## [Action item]
Using the material that follows, output exactly the lines from the one containing "Click the notification bell icon" through the one containing "This screenshot has height=828, width=1472.", with both ends kept.

* * * * * * * * *

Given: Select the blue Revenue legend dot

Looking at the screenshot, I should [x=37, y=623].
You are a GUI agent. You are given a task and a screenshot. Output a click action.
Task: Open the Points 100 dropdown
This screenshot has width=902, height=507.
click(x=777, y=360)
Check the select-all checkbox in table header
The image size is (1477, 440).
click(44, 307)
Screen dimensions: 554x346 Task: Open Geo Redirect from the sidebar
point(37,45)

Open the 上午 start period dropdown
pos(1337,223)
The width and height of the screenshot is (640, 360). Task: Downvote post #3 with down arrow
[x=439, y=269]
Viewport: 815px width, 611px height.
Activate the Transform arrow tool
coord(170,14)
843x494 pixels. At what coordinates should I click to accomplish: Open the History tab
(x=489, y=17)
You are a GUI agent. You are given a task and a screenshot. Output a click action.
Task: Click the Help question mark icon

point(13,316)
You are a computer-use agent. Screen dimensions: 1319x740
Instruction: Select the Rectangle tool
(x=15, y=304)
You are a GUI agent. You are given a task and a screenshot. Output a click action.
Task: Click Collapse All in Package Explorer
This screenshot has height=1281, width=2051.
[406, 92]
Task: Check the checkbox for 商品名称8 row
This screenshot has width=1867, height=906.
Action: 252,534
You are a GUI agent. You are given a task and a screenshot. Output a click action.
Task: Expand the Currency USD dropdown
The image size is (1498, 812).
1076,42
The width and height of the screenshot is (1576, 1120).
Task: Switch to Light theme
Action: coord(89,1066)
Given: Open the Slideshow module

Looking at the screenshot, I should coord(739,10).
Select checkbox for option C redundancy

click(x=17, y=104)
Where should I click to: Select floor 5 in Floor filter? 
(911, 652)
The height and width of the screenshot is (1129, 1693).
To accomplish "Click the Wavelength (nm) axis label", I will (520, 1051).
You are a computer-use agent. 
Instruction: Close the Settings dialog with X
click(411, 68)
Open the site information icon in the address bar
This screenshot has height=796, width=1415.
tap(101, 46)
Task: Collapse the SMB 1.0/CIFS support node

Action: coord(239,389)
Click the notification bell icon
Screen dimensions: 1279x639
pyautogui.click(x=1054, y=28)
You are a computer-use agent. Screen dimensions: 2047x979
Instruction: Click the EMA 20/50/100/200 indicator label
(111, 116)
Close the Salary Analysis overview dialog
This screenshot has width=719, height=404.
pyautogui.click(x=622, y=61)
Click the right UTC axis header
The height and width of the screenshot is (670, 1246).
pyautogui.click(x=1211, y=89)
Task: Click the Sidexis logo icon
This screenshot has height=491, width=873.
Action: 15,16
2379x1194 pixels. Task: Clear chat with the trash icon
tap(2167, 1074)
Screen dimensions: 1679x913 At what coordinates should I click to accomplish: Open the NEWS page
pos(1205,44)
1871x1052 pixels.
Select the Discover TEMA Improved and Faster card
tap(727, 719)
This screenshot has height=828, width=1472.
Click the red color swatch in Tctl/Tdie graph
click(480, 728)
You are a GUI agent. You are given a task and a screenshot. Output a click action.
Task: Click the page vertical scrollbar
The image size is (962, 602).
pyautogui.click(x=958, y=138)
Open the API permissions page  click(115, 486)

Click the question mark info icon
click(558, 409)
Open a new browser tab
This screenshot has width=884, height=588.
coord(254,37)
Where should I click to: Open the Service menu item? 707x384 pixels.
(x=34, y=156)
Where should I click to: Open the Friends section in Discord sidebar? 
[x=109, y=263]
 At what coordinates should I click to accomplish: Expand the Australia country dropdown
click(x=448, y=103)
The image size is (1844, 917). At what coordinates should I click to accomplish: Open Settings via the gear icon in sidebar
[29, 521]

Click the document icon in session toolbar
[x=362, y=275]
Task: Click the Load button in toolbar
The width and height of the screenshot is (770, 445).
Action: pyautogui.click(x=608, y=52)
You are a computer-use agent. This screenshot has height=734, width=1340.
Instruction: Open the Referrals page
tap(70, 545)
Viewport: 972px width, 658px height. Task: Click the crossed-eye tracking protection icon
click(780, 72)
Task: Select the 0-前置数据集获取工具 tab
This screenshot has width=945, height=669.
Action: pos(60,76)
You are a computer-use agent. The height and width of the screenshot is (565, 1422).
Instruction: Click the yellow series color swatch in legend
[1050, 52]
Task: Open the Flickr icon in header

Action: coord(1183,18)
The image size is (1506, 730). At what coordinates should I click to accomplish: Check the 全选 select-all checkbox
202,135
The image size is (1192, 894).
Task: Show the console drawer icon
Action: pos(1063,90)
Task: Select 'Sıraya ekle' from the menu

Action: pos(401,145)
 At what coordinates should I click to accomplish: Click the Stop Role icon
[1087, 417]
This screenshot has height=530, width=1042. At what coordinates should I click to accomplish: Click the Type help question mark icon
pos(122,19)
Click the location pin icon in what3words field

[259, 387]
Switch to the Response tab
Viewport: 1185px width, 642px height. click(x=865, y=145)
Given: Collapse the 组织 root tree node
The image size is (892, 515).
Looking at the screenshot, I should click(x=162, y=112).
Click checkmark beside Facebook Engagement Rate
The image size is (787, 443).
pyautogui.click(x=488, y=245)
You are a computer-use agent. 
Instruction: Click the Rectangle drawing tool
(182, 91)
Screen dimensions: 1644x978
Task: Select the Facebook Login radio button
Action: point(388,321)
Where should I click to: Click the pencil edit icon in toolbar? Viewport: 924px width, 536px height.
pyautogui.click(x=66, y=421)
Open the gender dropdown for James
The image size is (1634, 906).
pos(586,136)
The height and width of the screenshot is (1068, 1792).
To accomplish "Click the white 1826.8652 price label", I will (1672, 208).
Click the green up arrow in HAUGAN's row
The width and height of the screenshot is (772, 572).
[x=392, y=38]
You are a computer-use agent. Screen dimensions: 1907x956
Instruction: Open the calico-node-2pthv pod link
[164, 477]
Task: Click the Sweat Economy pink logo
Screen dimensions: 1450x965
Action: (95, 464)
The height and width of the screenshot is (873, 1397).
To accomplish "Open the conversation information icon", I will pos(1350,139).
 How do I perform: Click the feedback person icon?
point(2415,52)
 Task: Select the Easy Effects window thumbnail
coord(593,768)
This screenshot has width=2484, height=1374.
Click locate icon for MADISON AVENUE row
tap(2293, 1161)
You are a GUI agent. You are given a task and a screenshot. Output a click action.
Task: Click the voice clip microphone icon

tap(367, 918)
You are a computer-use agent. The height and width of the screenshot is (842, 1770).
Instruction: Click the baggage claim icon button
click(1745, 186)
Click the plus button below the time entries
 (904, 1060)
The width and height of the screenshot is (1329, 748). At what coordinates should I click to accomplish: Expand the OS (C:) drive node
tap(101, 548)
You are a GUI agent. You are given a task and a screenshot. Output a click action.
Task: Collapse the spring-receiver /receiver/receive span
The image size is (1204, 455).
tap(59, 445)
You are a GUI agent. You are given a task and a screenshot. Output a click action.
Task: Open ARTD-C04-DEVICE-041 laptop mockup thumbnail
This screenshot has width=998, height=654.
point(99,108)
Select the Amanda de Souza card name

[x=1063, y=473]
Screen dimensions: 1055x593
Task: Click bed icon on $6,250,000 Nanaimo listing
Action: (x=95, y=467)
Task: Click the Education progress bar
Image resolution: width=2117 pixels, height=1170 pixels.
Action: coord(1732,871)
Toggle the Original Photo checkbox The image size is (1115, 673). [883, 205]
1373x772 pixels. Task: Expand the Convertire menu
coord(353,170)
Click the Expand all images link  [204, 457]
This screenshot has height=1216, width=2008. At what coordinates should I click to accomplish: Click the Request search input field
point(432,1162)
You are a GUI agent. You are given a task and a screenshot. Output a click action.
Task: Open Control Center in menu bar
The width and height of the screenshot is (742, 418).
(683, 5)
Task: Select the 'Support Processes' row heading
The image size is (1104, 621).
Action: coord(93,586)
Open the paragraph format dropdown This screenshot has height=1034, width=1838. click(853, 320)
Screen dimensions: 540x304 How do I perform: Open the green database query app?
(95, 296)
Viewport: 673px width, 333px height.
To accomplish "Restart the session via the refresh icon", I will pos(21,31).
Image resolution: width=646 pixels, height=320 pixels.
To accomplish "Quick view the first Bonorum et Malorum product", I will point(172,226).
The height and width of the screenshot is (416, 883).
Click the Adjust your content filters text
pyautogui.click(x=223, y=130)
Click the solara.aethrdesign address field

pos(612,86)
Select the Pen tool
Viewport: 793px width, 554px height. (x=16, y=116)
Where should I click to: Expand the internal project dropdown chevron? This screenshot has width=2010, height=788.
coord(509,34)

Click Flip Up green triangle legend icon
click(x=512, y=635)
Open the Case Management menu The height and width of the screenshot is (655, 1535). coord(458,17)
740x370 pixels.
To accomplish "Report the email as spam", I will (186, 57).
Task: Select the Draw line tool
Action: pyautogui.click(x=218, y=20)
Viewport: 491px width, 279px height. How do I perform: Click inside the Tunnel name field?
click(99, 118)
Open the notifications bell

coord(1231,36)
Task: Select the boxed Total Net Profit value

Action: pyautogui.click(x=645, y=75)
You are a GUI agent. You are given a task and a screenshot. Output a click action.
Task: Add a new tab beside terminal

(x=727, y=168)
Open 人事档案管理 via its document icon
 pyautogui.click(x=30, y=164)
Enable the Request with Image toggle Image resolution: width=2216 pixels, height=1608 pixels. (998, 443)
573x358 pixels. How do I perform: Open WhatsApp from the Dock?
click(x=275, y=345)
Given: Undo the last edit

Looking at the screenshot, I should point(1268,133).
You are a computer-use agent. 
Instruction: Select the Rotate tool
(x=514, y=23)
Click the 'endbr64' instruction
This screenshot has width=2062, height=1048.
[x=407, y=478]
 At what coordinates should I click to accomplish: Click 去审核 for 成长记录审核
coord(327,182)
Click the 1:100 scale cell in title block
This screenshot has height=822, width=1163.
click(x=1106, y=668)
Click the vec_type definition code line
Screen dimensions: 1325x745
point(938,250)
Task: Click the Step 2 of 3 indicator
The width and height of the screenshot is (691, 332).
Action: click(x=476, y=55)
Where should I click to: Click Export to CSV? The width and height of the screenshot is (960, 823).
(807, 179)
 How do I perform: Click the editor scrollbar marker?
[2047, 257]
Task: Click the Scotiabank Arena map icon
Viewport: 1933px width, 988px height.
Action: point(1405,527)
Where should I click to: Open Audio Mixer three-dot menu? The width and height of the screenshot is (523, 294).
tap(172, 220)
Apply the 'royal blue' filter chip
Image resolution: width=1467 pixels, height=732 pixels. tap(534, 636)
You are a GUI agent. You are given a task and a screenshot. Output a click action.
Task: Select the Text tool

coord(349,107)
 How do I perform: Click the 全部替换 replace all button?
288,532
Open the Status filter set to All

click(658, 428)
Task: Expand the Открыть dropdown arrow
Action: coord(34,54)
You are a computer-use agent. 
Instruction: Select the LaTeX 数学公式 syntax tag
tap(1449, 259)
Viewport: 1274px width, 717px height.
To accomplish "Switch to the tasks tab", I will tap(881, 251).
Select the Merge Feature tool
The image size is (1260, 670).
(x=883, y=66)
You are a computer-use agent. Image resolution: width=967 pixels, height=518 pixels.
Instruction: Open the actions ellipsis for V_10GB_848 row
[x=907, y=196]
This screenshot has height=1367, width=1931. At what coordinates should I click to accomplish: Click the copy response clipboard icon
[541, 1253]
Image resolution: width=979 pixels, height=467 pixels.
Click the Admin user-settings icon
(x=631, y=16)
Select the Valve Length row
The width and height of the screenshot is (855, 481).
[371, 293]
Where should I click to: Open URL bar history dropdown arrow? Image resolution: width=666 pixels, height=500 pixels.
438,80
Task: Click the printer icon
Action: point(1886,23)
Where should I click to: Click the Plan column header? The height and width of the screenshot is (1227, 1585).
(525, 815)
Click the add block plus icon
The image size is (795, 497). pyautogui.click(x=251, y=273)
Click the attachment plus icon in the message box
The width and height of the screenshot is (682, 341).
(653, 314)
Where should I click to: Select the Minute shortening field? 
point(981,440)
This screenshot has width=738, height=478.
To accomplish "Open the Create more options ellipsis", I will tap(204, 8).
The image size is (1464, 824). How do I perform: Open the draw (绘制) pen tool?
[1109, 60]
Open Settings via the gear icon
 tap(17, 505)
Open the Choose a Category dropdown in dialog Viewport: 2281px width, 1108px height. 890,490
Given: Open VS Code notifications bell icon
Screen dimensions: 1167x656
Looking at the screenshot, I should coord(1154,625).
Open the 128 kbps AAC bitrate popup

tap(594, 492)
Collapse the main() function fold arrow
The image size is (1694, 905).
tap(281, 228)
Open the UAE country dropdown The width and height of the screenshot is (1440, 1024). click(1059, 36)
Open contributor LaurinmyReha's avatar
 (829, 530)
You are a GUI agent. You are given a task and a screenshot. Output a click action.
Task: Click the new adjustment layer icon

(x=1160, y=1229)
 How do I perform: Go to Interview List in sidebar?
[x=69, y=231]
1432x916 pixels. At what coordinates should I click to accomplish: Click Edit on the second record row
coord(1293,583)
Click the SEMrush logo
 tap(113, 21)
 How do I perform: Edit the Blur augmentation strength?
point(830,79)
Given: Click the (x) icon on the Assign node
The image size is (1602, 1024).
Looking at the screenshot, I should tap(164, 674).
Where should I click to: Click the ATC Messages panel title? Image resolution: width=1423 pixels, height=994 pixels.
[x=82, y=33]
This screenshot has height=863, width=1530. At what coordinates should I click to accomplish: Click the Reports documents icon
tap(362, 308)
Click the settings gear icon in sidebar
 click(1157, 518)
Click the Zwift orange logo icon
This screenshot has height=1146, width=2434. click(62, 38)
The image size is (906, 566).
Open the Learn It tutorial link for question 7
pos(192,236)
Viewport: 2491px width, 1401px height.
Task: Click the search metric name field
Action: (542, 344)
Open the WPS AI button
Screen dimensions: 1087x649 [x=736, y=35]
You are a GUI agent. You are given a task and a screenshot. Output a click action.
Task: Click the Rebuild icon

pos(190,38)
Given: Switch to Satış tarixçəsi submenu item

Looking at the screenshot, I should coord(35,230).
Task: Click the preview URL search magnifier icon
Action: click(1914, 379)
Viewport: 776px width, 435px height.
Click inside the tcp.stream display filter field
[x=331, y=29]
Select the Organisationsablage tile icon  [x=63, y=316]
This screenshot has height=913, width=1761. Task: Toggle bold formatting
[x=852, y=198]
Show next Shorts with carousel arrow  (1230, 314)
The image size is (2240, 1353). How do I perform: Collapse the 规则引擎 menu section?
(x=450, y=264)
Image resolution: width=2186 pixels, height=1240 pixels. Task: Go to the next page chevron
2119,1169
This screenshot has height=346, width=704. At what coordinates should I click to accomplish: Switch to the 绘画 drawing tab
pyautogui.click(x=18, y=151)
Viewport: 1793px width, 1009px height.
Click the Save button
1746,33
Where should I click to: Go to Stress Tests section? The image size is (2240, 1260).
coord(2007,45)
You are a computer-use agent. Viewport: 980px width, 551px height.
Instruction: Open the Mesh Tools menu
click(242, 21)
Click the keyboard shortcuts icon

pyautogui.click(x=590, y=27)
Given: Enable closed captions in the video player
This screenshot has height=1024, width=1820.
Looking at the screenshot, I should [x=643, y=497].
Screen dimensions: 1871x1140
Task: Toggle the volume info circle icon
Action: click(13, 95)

* * * * * * * * *

## [Response area]
Click the notification bell icon
Screen dimensions: 1279x639
pyautogui.click(x=1054, y=28)
You are a computer-use agent. Screen dimensions: 2047x979
Instruction: Click the EMA 20/50/100/200 indicator label
(111, 116)
Close the Salary Analysis overview dialog
This screenshot has width=719, height=404.
pyautogui.click(x=622, y=61)
Click the right UTC axis header
The height and width of the screenshot is (670, 1246).
pyautogui.click(x=1211, y=89)
Task: Click the Sidexis logo icon
This screenshot has height=491, width=873.
Action: 15,16
2379x1194 pixels. Task: Clear chat with the trash icon
tap(2167, 1074)
Screen dimensions: 1679x913 At what coordinates should I click to accomplish: Open the NEWS page
pos(1205,44)
1871x1052 pixels.
Select the Discover TEMA Improved and Faster card
tap(727, 719)
This screenshot has height=828, width=1472.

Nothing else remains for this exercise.